Your wrong... You say your comparing the real world speeds of these computers.
How many fools go and buy a PC for graphic design.... If I recall correctly not many they prefere Macs... word processing doesn't matter as it doesn't require anything... internet doesn't matter as it doesn't require anything... 3d rendering.... okay so this is a function where your arguement may stand, but as far as I know Apple don't go for the 3d rendering market.... that's why PIXAR don't use G4's and everybody knows that!
Okay audio... well processor wise that isn't a huge ask it's just the bits and pieces to allow you to set it up thats the draw back.
and then there's games... well all the games I've played on my mac.. have run just as good if not better on my mac... so that doesn't matter much either.
So when your comparing real world speeds... well you sort of have to think about real world operations... and I find it hard to believe that everybody wants to do full scale rendering on there mac!

So please SHUT UP your posts are sooooo boring!

(as said by DannyZR2: "I feel a flame post coming on")
 

Chryx

macrumors regular
Jul 8, 2002
248
0
Re: Re: Re: Re: PS3 chip = 1 teraflop

Originally posted by gopher
What good is all that MMX stuff if it can't do simple floating point arithmatic

MMX went out of fashion in 1998, I suggest you read up on SSE, 3dnow! and SSE2

all of which DO SIMD on FP data, SSE2 even works with double precision FP


(MMX OTOH was a cheap 'n' nasty hack that didn't help much for pretty much anything.)

ARS Technica writeup on SIMD on the Pentium 4
 

DannyZR2

macrumors 6502
Sep 18, 2001
331
0
Texas
DDR Over-rated???

Read this from BareFeats.com

http://www.barefeats.com/xserve2.html

"I was curious how the Xserve with its DDR RAM and 2.1GB/s memory throughput would fair running non-server applications.
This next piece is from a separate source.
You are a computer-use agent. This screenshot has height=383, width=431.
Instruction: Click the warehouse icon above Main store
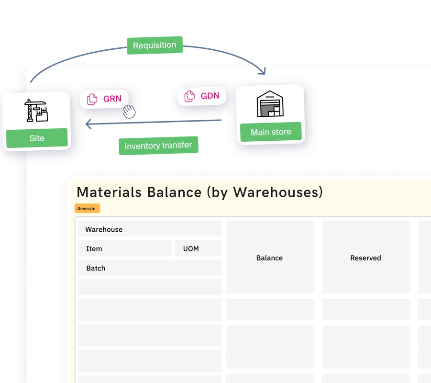click(x=270, y=102)
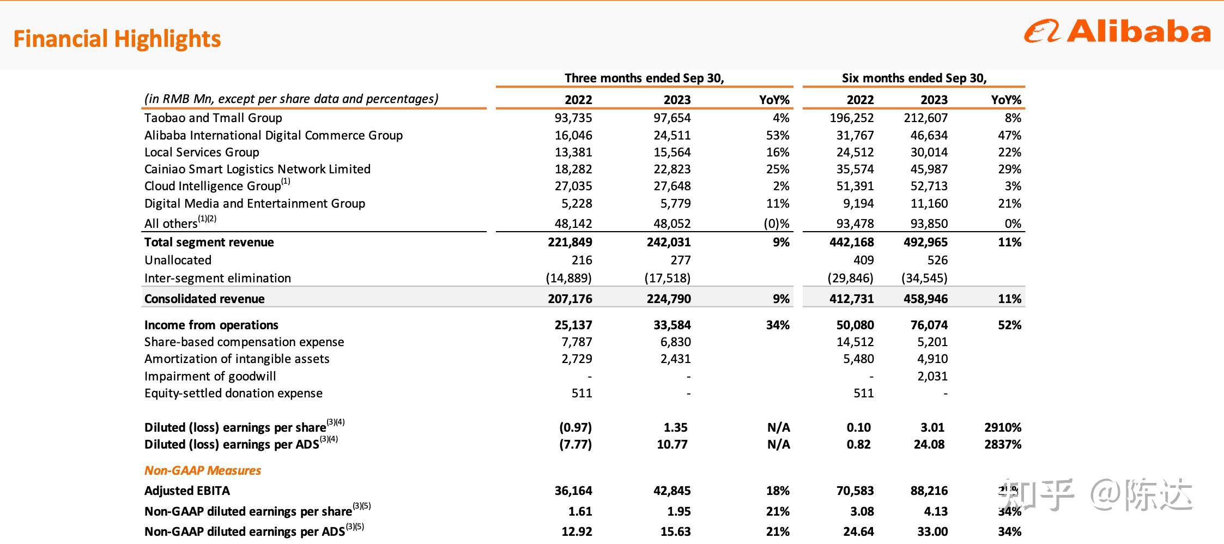
Task: Click the Adjusted EBITA label
Action: [x=187, y=491]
Like, what if I wanted to use the Xserve as a number cruncher or several rack mounted Xserve's as a rendering farm? Is it worth the extra money?

I tested both the dual and single CPU Xserve models. Check it out...

After all the hype touting the Xserve's "phenomenal processing power," I was disappoined in the performance. The more expensive Double Data Rate Memory gives it no measureable advantage. "

As I said before.. I wonder if everyone is putting too much hope in the DDR, when we already have a great architecture with the L3 cache... and if they up that to 4MB per chip.. oh yeah.. that'd be nice...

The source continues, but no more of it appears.